An official system of weights and measures was established in the ancient
Persian Empire under the Achaemenid dynasty (550–350 BCE). The shekel and mina ("profane" or "sacred") were units of both weight and volume. A shekel or mina weight was equal to the weight of that volume of water. The talent was a measure of weight used for large amounts of coinage. Some related units were used in Persia in the 19th century, and are still used in contemporary Iran.

==Ancient Persian units==

===Length===

| Persian unit | Persian name | Relation to previous unit | Metric Value | Imperial Value |
|---|---|---|---|---|
| digit finger | انگشت (angosht) |  | ≈ 20 mm^{[citation needed]} | ≈ 0.8 in |
| hand | dva | 5 aiwas | ≈ 100 mm^{[citation needed]} | ≈ 4 in |
| foot | trayas | 3 dva | ≈ 300 mm^{[citation needed]} | ≈ 1 foot |
| four-hands | remen | 4 dva | ≈ 400 mm^{[citation needed]} | ≈ 16 in |
| cubit (five-hands) | pank'a dva | 5 dva | ≈ 500 mm^{[citation needed]} | ≈ 20 in |
| great cubit (six-hands) | (k)swacsh dva | 6 dva | ≈ 600 mm^{[citation needed]} | ≈ 2 ft |
| pace | pank'a | 5 trayas | ≈ 1.5 m^{[citation needed]} | ≈ 5 ft^{[citation needed]} |
| ten-foot | daca trayas | 2 pank'a | ≈ 3 m^{[citation needed]} | ≈ 10 ft |
| hundred-foot | chebel | 8 daca trayas | ≈ 24 m^{[citation needed]} | ≈ 80 ft |
| league, the distance a horse could walk in one hour.^{[citation needed]} | parasang | 250 chebel | ≈ 6 km^{[citation needed]} | ≈ 3.75 miles^{[citation needed]} |
| mansion, one day's march on the Royal Road. | (Greek stathmos) | 4 or 5 parasang | ≈ 24–30 km | ≈ 14–18 miles |
| Asparsa | Asparsa |  | ≈ 187–195 m and = 360 cubits |  |

===Volume===
The shekel and mina ("profane" or "sacred") were units of both weight and volume. A shekel or mina weight was equal to the weight of that volume of water. Note that the values given for the mina do not match the definitions.

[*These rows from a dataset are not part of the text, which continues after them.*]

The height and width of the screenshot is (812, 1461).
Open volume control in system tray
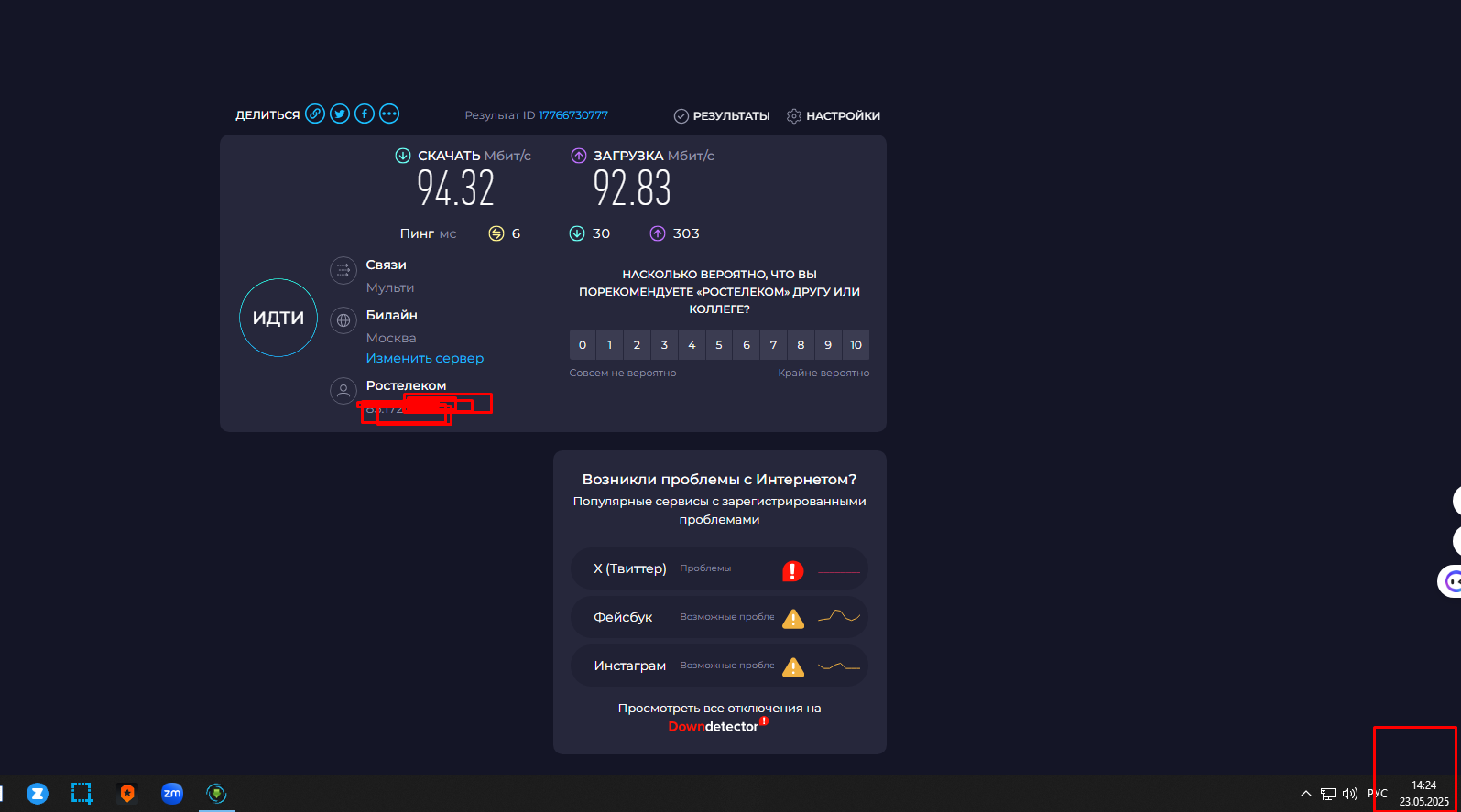(1350, 794)

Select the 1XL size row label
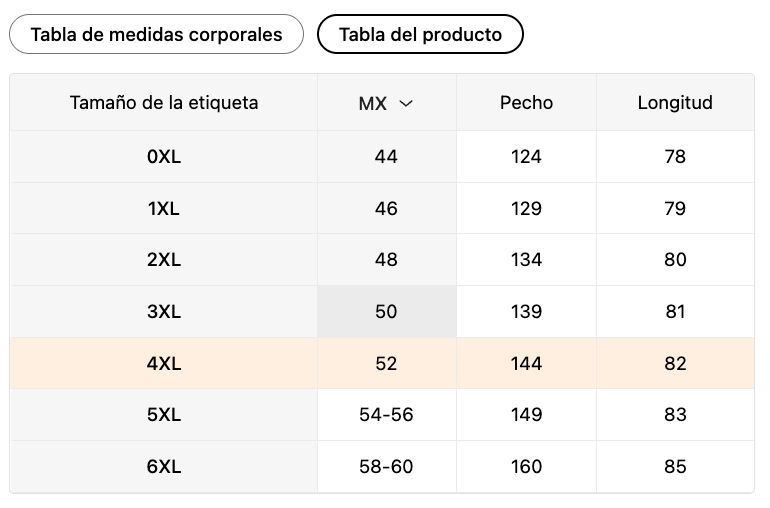[x=164, y=209]
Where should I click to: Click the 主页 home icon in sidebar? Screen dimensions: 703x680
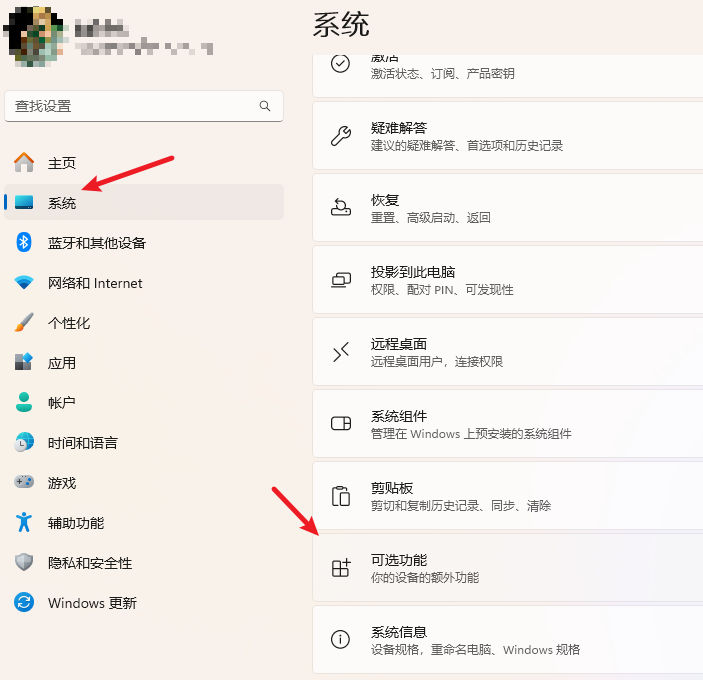tap(24, 163)
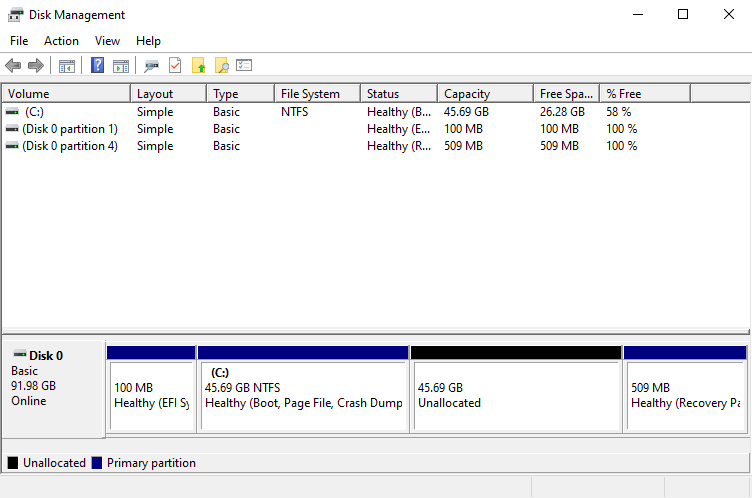Viewport: 752px width, 498px height.
Task: Open the Action menu
Action: click(61, 41)
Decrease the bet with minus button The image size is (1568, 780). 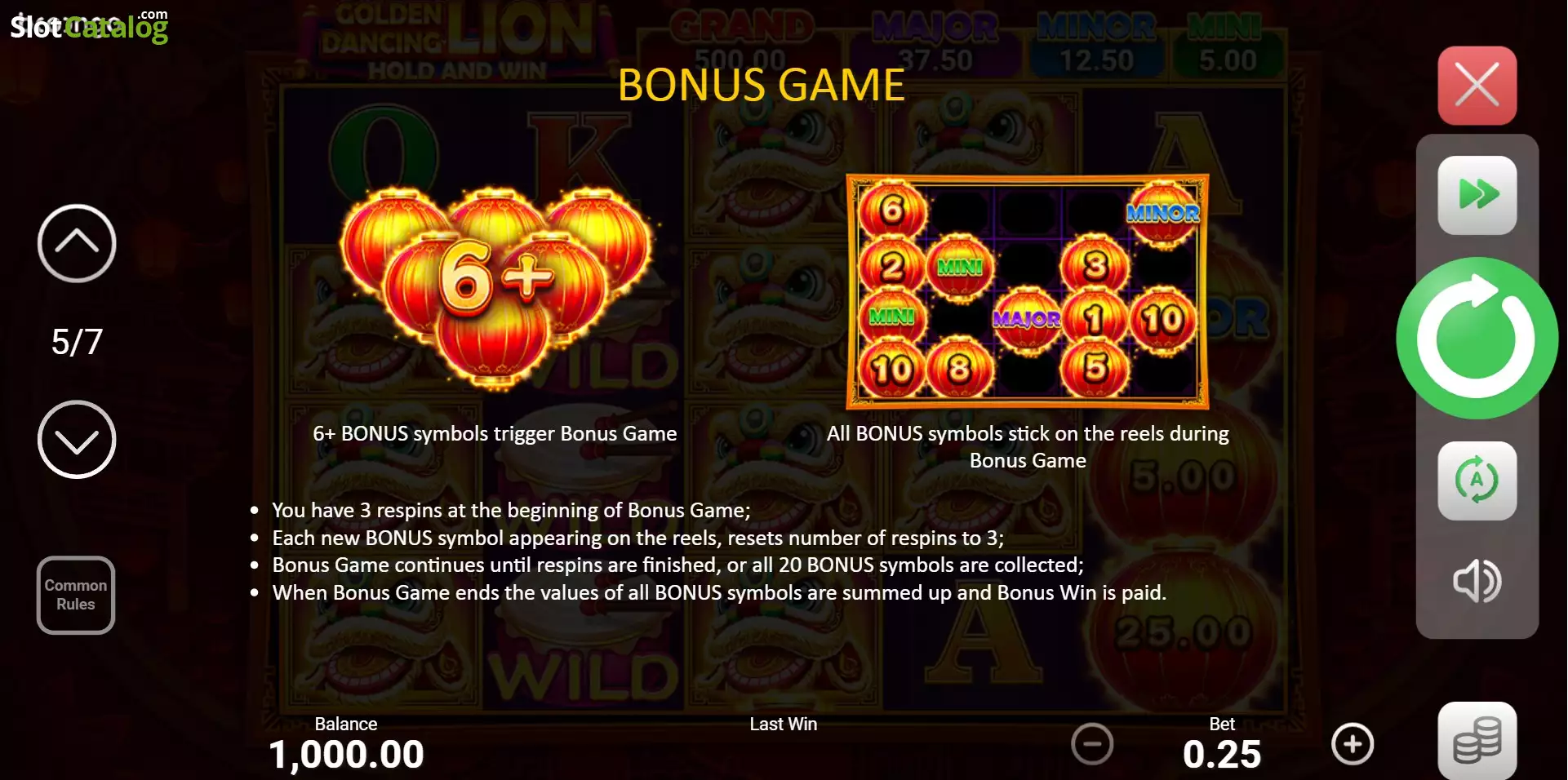1092,744
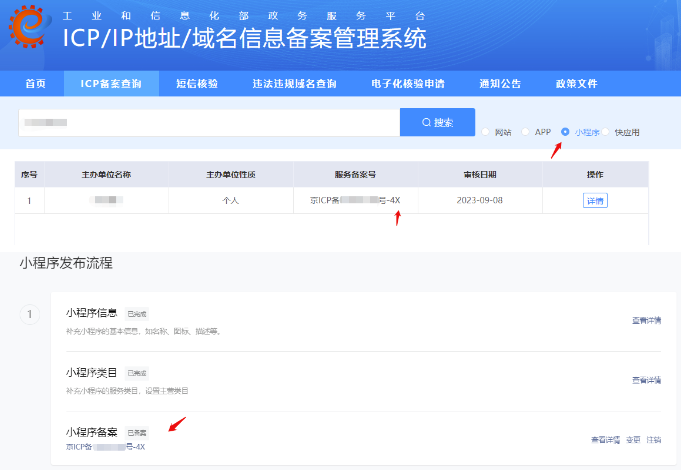Viewport: 681px width, 470px height.
Task: Open 电子化核验申请 tab
Action: pyautogui.click(x=407, y=84)
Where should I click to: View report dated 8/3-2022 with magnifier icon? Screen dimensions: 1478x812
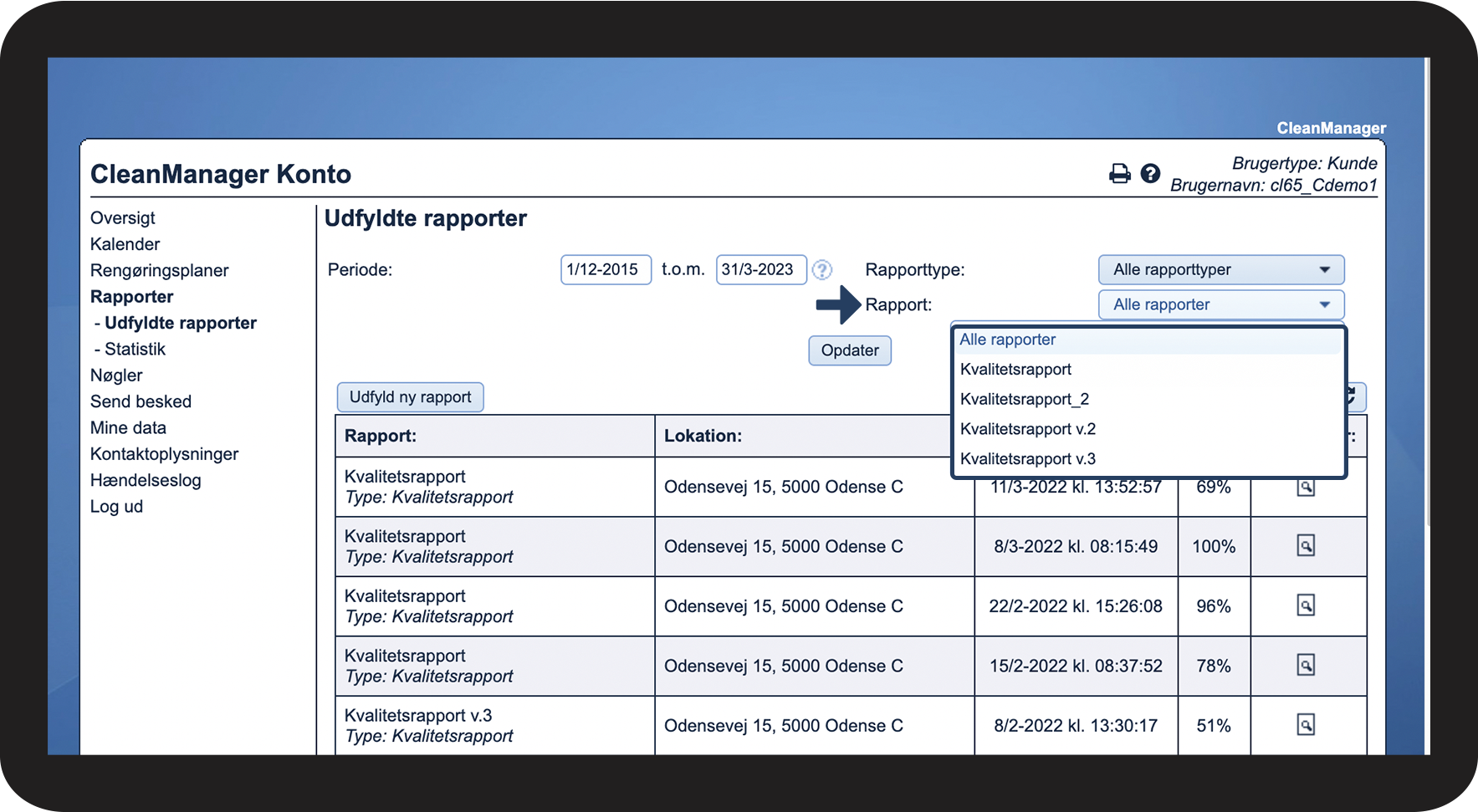coord(1305,546)
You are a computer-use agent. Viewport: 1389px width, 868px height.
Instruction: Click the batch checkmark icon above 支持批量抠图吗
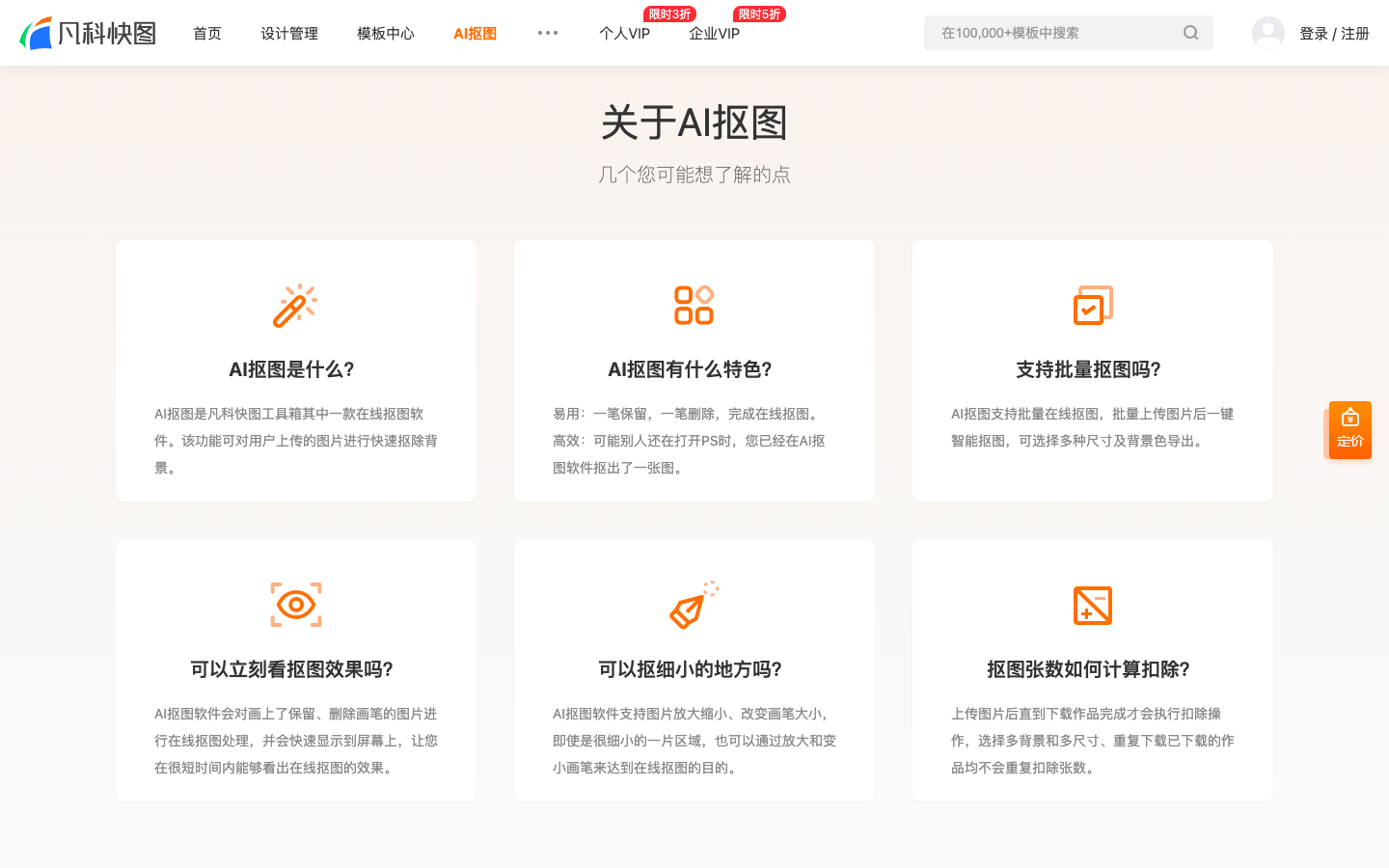(1092, 304)
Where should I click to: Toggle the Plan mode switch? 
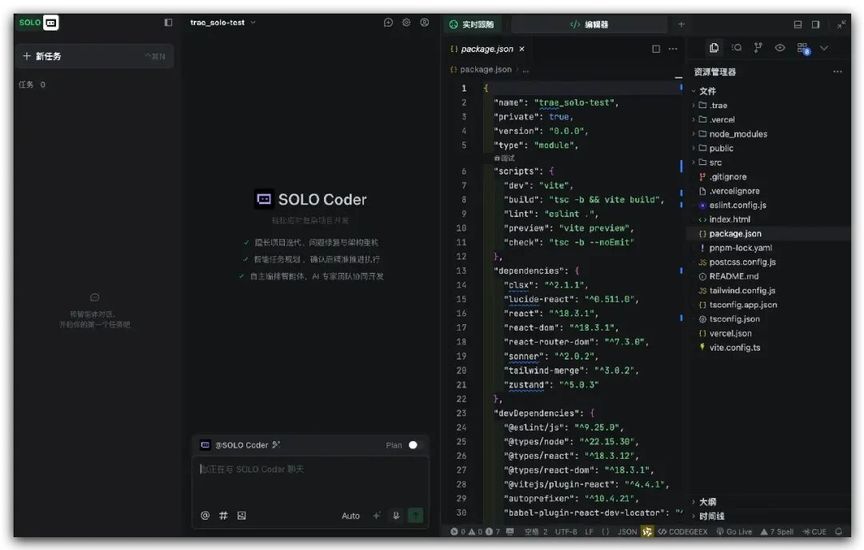[x=413, y=445]
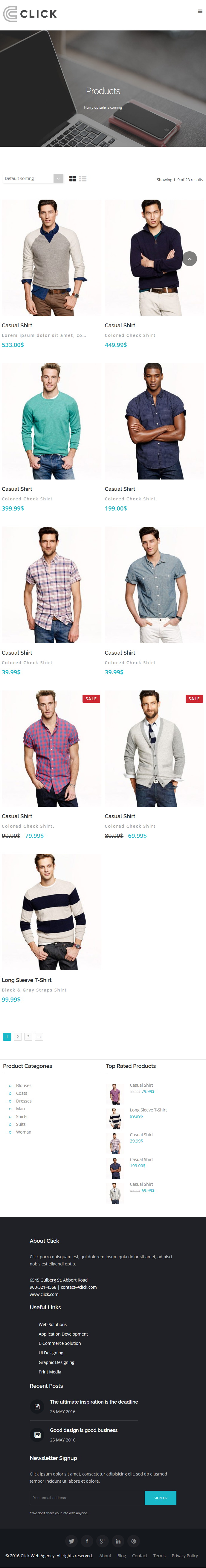Select the Blouses category
Screen dimensions: 206x1568
pos(24,1085)
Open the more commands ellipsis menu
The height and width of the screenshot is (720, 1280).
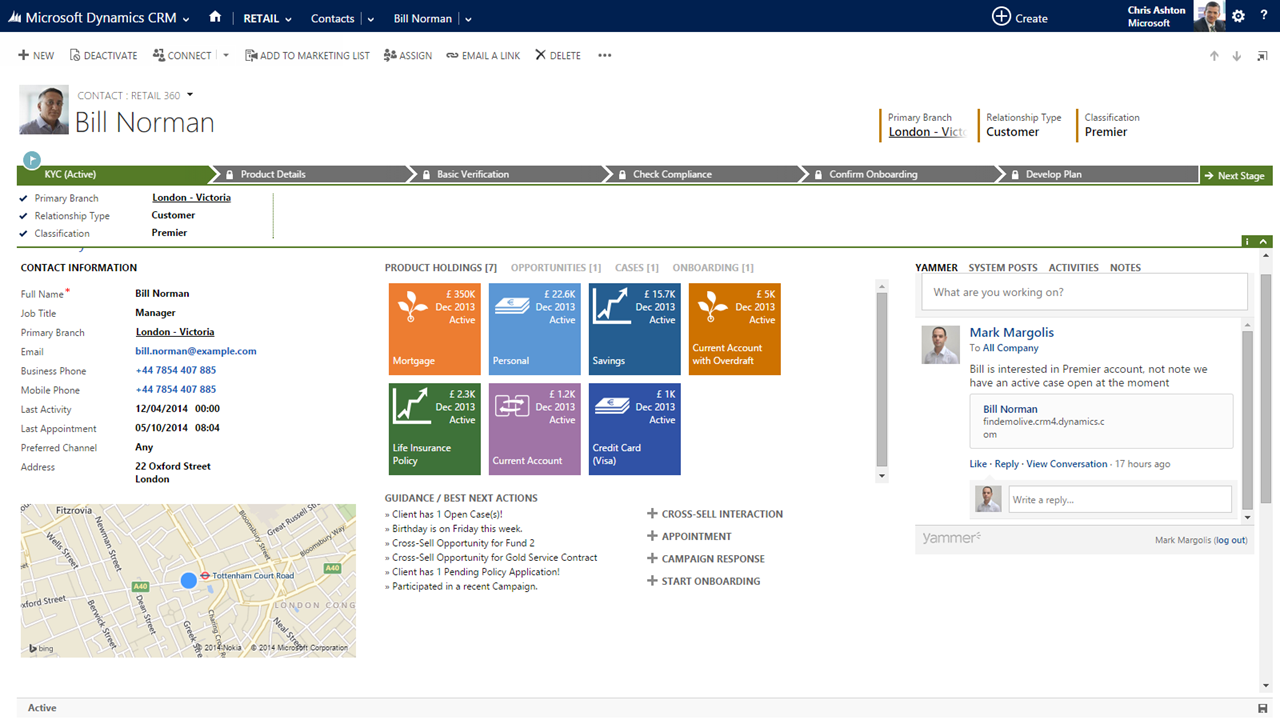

 1 shekel = 8.3 ml (approximately 1 cubic aiwas).
 1 profane mina = 50 shekel = 500 ml (approximately 27 cubic aiwas).
 1 sacred mina = 60 shekel = 600 ml (approximately 1 cubic dva).
 1 talent (volume) = 60 profane mina = 25 liters (approximately 1 cubic trayas).

===Weight===
The talent was a measure of weight used for large amounts of coinage (bullion, bulk coin), rather than an individual coin. Seven Babylonian talents equalled ten Attic talents, according to a list of the revenues of Cyrus the Great recorded in Herodotus.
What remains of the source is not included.